> [Task goal]:
How many lines in these records hold the string "Facebook"? Reply with the number alone.
++++++++++
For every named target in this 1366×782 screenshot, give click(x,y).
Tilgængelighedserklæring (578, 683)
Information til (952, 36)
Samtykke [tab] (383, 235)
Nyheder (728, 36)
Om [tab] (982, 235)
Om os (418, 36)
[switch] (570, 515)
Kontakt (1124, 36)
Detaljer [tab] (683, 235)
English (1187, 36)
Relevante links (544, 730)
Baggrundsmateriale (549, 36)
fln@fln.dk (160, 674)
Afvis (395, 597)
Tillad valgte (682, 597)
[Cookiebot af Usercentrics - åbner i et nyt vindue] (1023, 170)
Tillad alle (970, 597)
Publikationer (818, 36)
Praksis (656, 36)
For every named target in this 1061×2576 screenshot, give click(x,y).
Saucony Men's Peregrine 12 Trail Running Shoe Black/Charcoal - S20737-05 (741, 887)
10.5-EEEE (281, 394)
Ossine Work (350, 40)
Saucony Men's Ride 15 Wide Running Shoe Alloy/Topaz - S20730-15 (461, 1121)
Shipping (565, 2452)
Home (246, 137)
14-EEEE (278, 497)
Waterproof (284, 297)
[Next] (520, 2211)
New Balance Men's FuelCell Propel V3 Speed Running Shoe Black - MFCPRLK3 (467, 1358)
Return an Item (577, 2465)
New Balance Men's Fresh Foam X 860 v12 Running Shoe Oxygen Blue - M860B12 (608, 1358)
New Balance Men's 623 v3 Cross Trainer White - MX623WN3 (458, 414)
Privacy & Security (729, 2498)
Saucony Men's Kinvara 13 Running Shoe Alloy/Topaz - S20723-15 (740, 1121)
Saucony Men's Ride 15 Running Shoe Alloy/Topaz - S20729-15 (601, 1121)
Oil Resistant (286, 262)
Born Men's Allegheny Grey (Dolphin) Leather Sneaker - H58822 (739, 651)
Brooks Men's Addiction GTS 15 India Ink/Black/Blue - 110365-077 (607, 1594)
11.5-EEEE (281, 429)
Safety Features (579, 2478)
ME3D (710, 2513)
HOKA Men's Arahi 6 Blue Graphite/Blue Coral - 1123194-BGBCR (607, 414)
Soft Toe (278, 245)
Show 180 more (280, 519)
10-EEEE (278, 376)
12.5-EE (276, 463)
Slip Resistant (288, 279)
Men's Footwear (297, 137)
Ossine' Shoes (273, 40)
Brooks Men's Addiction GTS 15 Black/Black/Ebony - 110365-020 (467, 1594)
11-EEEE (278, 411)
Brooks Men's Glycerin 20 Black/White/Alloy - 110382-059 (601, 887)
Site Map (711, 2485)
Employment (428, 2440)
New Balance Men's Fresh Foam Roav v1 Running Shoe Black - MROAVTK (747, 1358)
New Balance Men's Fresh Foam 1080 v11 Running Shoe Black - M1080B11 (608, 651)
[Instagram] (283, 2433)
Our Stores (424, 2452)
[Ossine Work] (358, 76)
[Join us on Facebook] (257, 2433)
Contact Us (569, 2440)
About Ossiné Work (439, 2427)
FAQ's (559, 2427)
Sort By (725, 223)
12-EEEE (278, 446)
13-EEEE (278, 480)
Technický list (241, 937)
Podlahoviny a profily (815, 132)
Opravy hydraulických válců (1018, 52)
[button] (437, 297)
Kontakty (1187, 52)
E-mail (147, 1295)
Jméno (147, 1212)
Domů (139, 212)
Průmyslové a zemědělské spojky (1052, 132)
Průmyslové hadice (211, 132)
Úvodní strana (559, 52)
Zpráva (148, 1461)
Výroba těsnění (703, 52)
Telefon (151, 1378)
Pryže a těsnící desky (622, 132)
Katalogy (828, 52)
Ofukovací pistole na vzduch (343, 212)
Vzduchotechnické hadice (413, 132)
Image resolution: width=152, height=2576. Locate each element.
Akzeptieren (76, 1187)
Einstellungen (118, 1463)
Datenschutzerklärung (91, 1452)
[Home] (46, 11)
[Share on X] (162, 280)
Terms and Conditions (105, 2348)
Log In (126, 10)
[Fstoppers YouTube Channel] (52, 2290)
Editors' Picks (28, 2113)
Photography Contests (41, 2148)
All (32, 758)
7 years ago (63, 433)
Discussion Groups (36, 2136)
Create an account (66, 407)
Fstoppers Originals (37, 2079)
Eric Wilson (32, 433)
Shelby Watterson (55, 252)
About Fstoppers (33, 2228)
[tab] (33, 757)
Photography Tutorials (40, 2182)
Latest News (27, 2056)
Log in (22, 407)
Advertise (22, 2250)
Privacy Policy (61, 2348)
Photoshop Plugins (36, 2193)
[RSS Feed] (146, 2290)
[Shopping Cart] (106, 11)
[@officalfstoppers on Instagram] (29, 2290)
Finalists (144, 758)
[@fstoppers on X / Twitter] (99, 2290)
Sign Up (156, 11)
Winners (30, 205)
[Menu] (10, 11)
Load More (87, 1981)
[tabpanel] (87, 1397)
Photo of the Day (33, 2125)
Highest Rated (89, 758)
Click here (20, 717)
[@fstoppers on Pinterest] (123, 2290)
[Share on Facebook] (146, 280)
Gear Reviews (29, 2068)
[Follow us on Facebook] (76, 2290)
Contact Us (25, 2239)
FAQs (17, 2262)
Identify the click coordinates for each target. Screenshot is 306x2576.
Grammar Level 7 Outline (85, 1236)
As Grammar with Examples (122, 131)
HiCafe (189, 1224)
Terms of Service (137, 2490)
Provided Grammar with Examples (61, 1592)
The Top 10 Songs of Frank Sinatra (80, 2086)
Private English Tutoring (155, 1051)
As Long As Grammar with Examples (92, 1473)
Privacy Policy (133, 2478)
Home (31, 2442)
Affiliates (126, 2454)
++++++++++
> [Solved problem]:
3